TEXT SEGMENT

----------

After this pre-harvest grooming, I like to treat plants to a
weak drink of organic fertilizer. Mix a water-soluble fertilizer at
half the rate recommended on the package, and thoroughly soak the
root zones. I pour from a plastic soda bottle to avoid getting the
fertilizer on the leaves. This close to harvest time, I don’t want
anything on the leaves except clean water and sunshine.

Warm sun stimulates the production of essential oils in herb
leaves, especially if the plants are very slightly stressed by
drought. Three days or so before you harvest, put a nozzle on your
hose to provide a fine spray and gently clean the plants by washing
them down at different angles. Pay particular attention to leaf
undersides where dirt often accumulates. Do this in the morning if
you can, so the wet foliage will have ample time to dry completely
before night. Unless the soil is very dry, don’t water your herbs
again until you are ready to gather the stems.

The best time of day to harvest herbs is mid to late morning, an
hour or so after the dew has dried. Only a few hours into the day,
the leaves and stems should be plump with moisture and not stressed
to the point of wilting, as often happens by late afternoon.
Harvest your herbs in small batches, keeping similar species
together, and immediately bring them into a cool room or loosely
wrap bundles of herbs in slightly dampened clean dishtowels and lay
the rolls on a shelf in your refrigerator. This is an excellent
trick to try with herbs you plan to take some time with, such as
mint or artemisia for crafting into wreaths while they are fresh.
Herbs that are promptly chilled after they are cut will stay in
perfect condition for a couple of days, and sometimes even
longer.

If you plan to share your fresh harvest with friends, plunge the
cut ends of herb branches into containers of cool water, and set
them to condition in a cool, dark place. This is a great use for
stems that surprise you by showing more blossoms than leaves.

----------

[Entries on finding words and elements]
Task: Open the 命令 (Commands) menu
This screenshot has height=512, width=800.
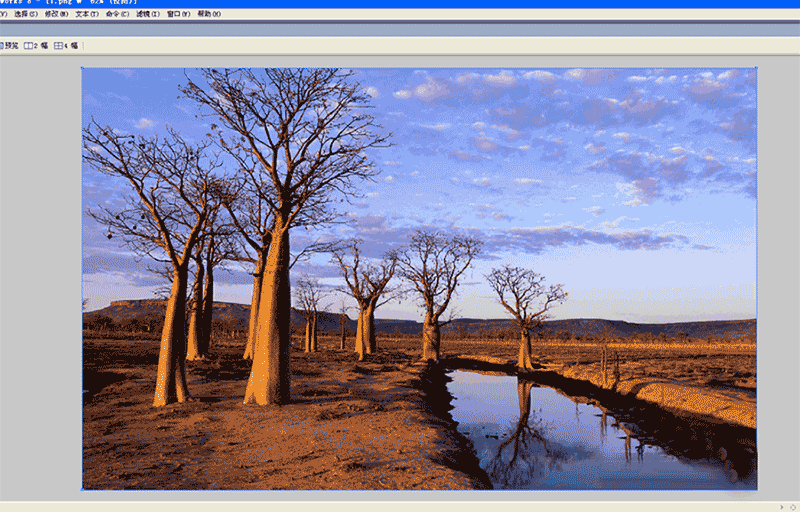Action: pyautogui.click(x=117, y=14)
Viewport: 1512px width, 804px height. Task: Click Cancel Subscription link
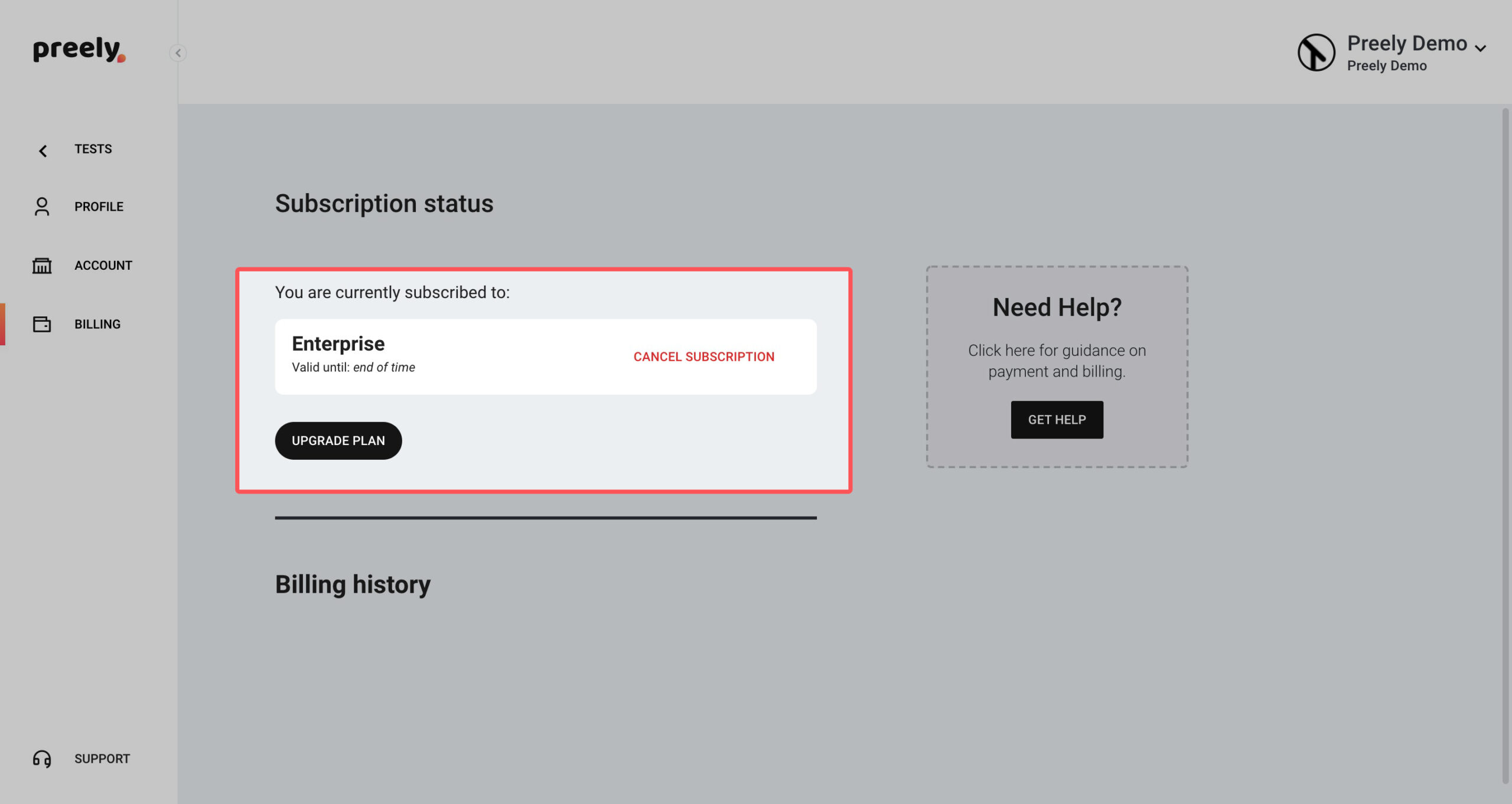pyautogui.click(x=704, y=357)
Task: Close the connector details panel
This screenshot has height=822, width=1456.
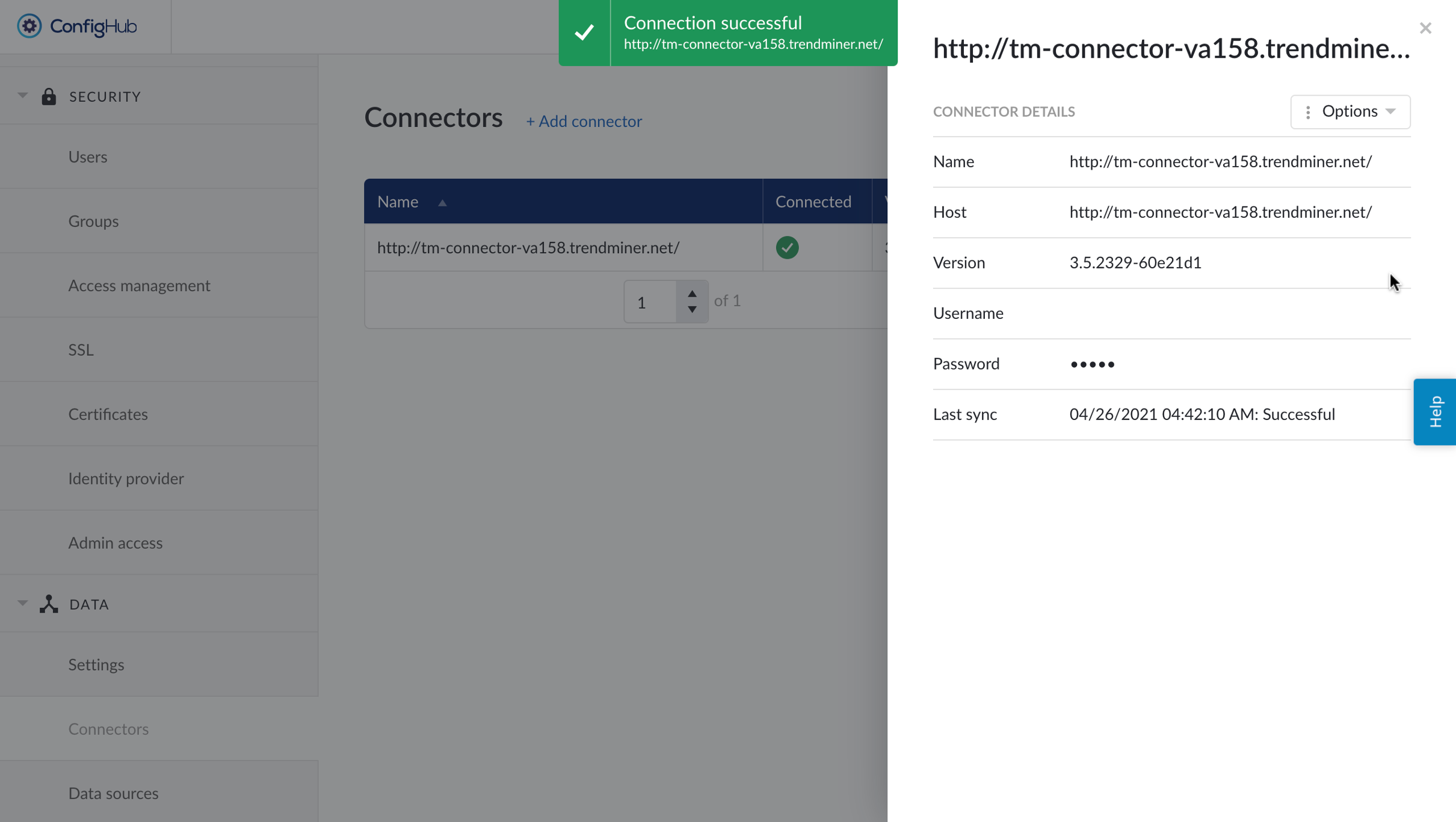Action: click(x=1425, y=28)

----------

OBJECTIVES
• 1. Reproduce the passage from the herb-harvesting text above, starting with "The best time" and going on through "they are fresh.".
• 2. Using the herb-harvesting text above, answer each question on its own line.
(a) At what rate should the water-soluble fertilizer be mixed?
(b) About how many days before harvest should the plants be washed down with a fine spray?
(c) What does the text give as the best time of day to harvest herbs?

ANSWERS BELOW
• 1.
The best time of day to harvest herbs is mid to late morning, an
hour or so after the dew has dried. Only a few hours into the day,
the leaves and stems should be plump with moisture and not stressed
to the point of wilting, as often happens by late afternoon.
Harvest your herbs in small batches, keeping similar species
together, and immediately bring them into a cool room or loosely
wrap bundles of herbs in slightly dampened clean dishtowels and lay
the rolls on a shelf in your refrigerator. This is an excellent
trick to try with herbs you plan to take some time with, such as
mint or artemisia for crafting into wreaths while they are fresh.

• 2.
(a) At half the rate recommended on the package.
(b) Three days or so.
(c) Mid to late morning, an hour or so after the dew has dried.